Opinion
24-cv-12258
09-18-2024
OPINION AND ORDER GRANTING PLAINTIFF'S APPLICATION TO PROCEED IN FORMA PAUPERIS AND DISMISSING THE COMPLAINT
Robert J. White, United States District Judge
Before the Court is pro se plaintiff Clayvion Clever Winn's application to proceed in forma pauperis. (ECF No. 2). For the following reasons, the Court shall (1) grant the application and allow the complaint to be filed without prepayment of the filing fee, and (2) dismiss the complaint.
Pro se complaints are held to “less stringent standards” than those drafted by lawyers. Haines v. Kerner, 404 U.S. 519, 520 (1972). Nonetheless, the Court is required by statute to dismiss an in forma pauperis complaint if it:
(i) is frivolous or malicious;
(ii) fails to state a claim on which relief may be granted; or
(iii) seeks monetary relief against a defendant who is immune from such relief.28 U.S.C. § 1915(e)(2)(B). A complaint is frivolous if “it lacks an arguable basis either in law or in fact.” Neitzke v. Williams, 490 U.S. 319, 325 (1989). In other words, a complaint is frivolous if “based on an indisputably meritless legal theory” or “clearly baseless” facts or “a legal interest which clearly does not exist” or “fantastic or delusional scenarios.” Id. at 327-28.
To avoid dismissal for failure to state a claim, “a complaint must contain sufficient factual matter, accepted as true, to state a claim to relief that is plausible on its face.” Center for Bio-Ethical Reform, Inc. v. Napolitano, 648 F.3d 365, 369 (6th Cir. 2011) (citations and internal quotations omitted).
Winn asks the Court to stay his ongoing criminal case in state district court and issue a “writ of review” to remedy the federal and state constitutional defects in that proceeding. (ECF No. 1, PageID.1, 23-25). But his claims cannot surmount the abstention doctrine first enunciated in Younger v. Harris, 401 U.S. 37 (1971).
In Younger, the United States Supreme Court held that, absent extraordinary circumstances, a federal court may not enjoin pending state criminal prosecutions. New Orleans Pub. Serv., Inc. v. Council of City of New Orleans, 491 U.S. 350, 364 (1989). This class of abstention stems “from a desire to prevent federal courts from interfering with the functions of state criminal prosecutions and to preserve equity and comity.” Younger, 401 U.S. at 44.
Younger abstention is required when there is (1) an ongoing state judicial proceeding, (2) the proceeding implicates important state interests, and (3) there is an adequate opportunity in the state proceeding to raise constitutional challenges. Hill v. Snyder, 878 F.3d 193, 206 (6th Cir. 2017); see also Sprint Communs., Inc. v. Jacobs, 571 U.S. 69, 72 (2013) (observing that Younger abstention is “required . . . [w]hen there is a parallel, pending state criminal proceeding”). “Absent bad faith, harassment or any other unusual circumstance, federal-court abstention is appropriate where a plaintiff invokes federal jurisdiction as a basis for obtaining injunctive relief against state-court criminal proceedings.” Squire v. Coughlan, 469 F.3d 551, 555 (6th Cir. 2006) (cleaned up).

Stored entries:
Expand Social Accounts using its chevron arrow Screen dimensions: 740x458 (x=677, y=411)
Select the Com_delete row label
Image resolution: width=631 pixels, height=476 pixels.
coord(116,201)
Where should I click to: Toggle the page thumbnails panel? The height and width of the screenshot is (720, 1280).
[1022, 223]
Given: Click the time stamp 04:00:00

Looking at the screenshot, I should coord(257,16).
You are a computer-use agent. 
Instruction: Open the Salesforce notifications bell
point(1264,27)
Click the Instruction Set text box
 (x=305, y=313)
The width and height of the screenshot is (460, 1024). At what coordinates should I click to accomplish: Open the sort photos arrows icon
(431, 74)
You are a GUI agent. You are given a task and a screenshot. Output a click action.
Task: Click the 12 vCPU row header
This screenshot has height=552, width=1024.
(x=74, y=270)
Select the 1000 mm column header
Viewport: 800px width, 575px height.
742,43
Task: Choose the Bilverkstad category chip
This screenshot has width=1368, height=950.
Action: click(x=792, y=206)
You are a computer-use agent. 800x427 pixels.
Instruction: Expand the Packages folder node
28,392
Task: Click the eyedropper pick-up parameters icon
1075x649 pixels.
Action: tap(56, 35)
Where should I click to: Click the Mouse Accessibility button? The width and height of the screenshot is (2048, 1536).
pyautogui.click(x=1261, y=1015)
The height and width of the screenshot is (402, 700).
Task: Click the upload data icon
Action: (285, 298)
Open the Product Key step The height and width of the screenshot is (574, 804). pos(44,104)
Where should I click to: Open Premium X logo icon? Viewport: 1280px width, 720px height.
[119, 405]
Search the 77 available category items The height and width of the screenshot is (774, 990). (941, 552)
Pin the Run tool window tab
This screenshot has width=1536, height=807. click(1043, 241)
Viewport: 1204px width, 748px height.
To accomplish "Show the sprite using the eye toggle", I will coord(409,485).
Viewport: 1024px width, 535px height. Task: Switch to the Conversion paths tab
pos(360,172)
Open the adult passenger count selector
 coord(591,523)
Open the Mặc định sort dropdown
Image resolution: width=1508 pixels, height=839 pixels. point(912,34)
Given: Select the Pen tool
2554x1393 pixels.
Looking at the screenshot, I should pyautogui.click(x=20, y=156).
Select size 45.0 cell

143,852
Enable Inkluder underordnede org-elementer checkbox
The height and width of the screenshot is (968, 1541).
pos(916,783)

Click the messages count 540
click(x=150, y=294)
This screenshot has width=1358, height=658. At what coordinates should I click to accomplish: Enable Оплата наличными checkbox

EXERCISE REQUIREMENTS:
A: According to the court opinion, in which case was the abstention doctrine that Winn's claims cannot surmount first enunciated?
B: Print everything in the court opinion from "Pro se complaints" down to "Id. at 327-28.".
C: Write what comes next in the court opinion after its last sentence.
This data is not needed.

WRITTEN ANSWERS:
A: Younger v. Harris, 401 U.S. 37 (1971).

B:
Pro se complaints are held to “less stringent standards” than those drafted by lawyers. Haines v. Kerner, 404 U.S. 519, 520 (1972). Nonetheless, the Court is required by statute to dismiss an in forma pauperis complaint if it:
(i) is frivolous or malicious;
(ii) fails to state a claim on which relief may be granted; or
(iii) seeks monetary relief against a defendant who is immune from such relief.28 U.S.C. § 1915(e)(2)(B). A complaint is frivolous if “it lacks an arguable basis either in law or in fact.” Neitzke v. Williams, 490 U.S. 319, 325 (1989). In other words, a complaint is frivolous if “based on an indisputably meritless legal theory” or “clearly baseless” facts or “a legal interest which clearly does not exist” or “fantastic or delusional scenarios.” Id. at 327-28.

C:
All three Younger elements are apparent in this case. Winn alleges that he is being prosecuted for operating a vehicle while intoxicated in Michigan's 41A District Court. Nimer v. Litchfield Twp. Bd. of Trustees, 707 F.3d 699, 701 (6th Cir. 2013). It is well-established that state criminal proceedings involve important state interests. Cooper v. Parrish, 203 F.3d 937, 954 (6th Cir. 2000); see also Gonnella v. Johnson, 115 Fed.Appx. 770, 771 (6th Cir. 2001). And Winn fails to carry his burden of plausibly alleging that the state criminal case, as well any state post-conviction procedures, do not afford sufficient opportunities to raise constitutional challenges. See Pennzoil Co. v. Texaco, Inc., 481 U.S. 1, 16 (1987) (“[W]hen a litigant has not attempted to present his federal claims in related state-court proceedings, a federal court should assume that state procedures will afford an adequate remedy, in the absence of unambiguous authority to the contrary.”); Kelm v. Hyatt, 44 F.3d 415, 420 (6th Cir. 1995) (holding that the third Younger prong is satisfied when there is “no reason to question [the state court's] ability or willingness to address . . . constitutional questions.”); see also Meyers v. Franklin County Court of Common Pleas, 23 Fed.Appx. 201, 205 (6th Cir. 2001) (holding that “the burden of establishing the inadequacy of the state courts rests on the plaintiff.”).
The docket sheet for the state criminal case is located at 41A District Court, MiCOURT Case Search, Township of Macomb v. Winn, Case No. 2023-24-900-OD-OD, https://micourt.courts.michigan.gov/case-search/court/ D41A (last visited Sep. 16, 2024). See Clark v. Stone, 998 F.3d 287, 297 n.4 (6th Cir. 2021) (“Courts may take judicial notice of the proceedings of other courts of record.”).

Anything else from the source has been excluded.